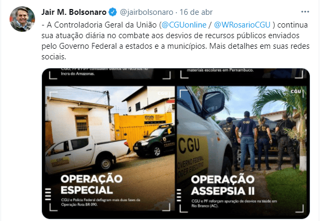The image size is (323, 221).
Task: Click the @jairbolsonaro handle
Action: pos(146,12)
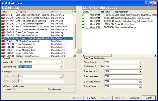This screenshot has width=158, height=101.
Task: Click the Job Name column header
Action: (x=107, y=12)
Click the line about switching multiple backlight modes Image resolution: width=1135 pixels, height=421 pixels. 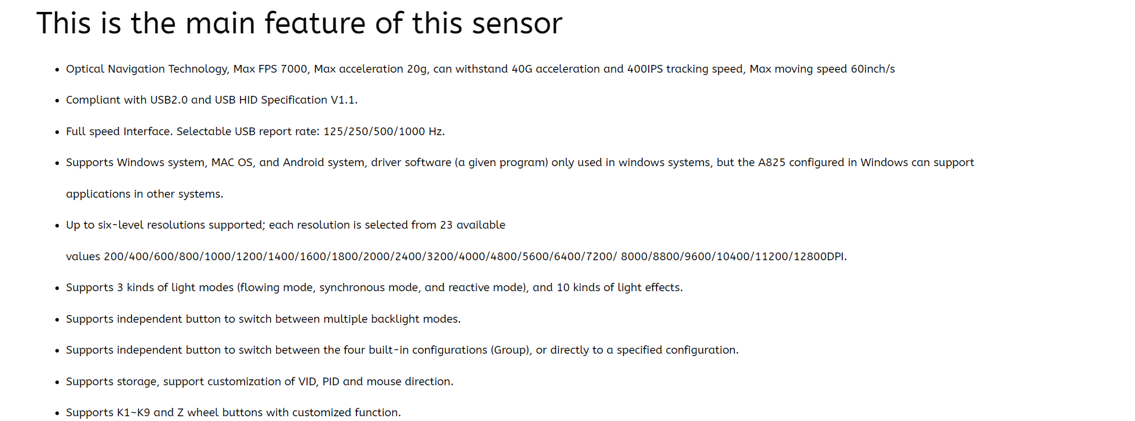pos(263,319)
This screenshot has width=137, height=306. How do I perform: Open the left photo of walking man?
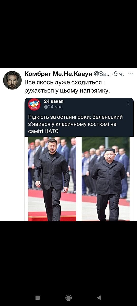(x=52, y=179)
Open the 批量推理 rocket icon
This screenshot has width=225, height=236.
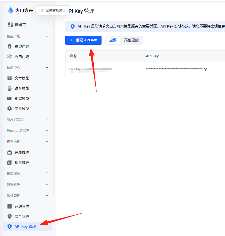coord(10,162)
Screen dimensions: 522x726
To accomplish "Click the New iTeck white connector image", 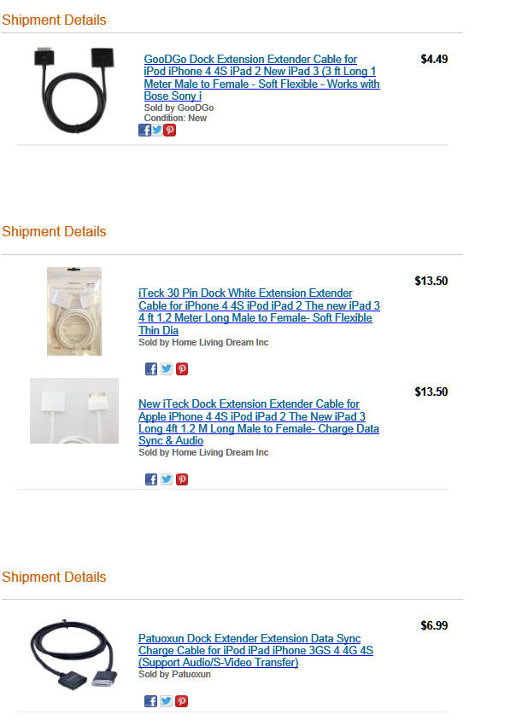I will (x=74, y=410).
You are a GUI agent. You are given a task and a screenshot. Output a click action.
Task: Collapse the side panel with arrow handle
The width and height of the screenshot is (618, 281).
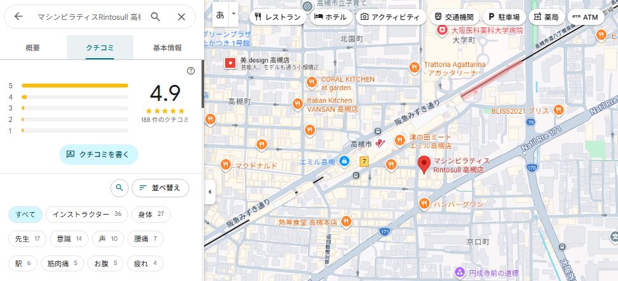click(210, 192)
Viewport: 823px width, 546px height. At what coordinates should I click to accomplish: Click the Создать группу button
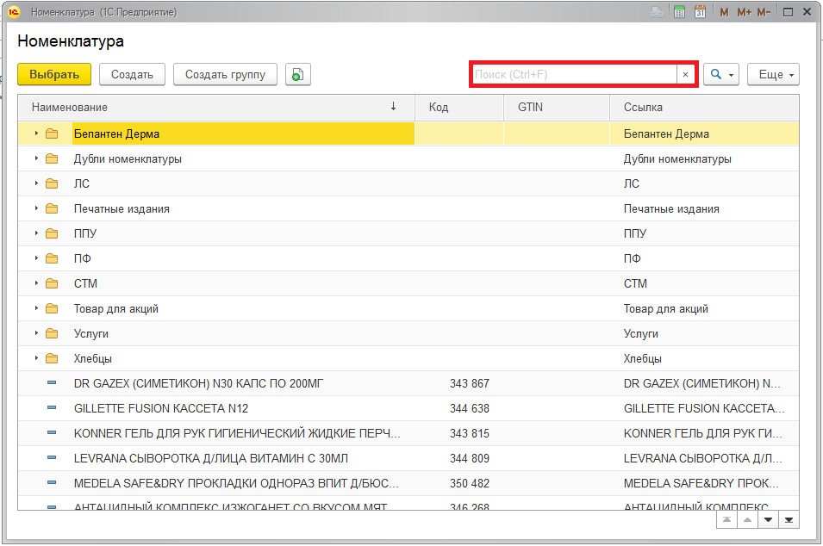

# # #

Required action: Omit all pictures and write out, exactly, only the lines from the line containing "Task: Collapse the" through the last line of the entries above.

Task answer:
Task: Collapse the side panel with arrow handle
The width and height of the screenshot is (618, 281).
click(210, 192)
Viewport: 823px width, 546px height. At what coordinates should I click to accomplish: Click the Создать группу button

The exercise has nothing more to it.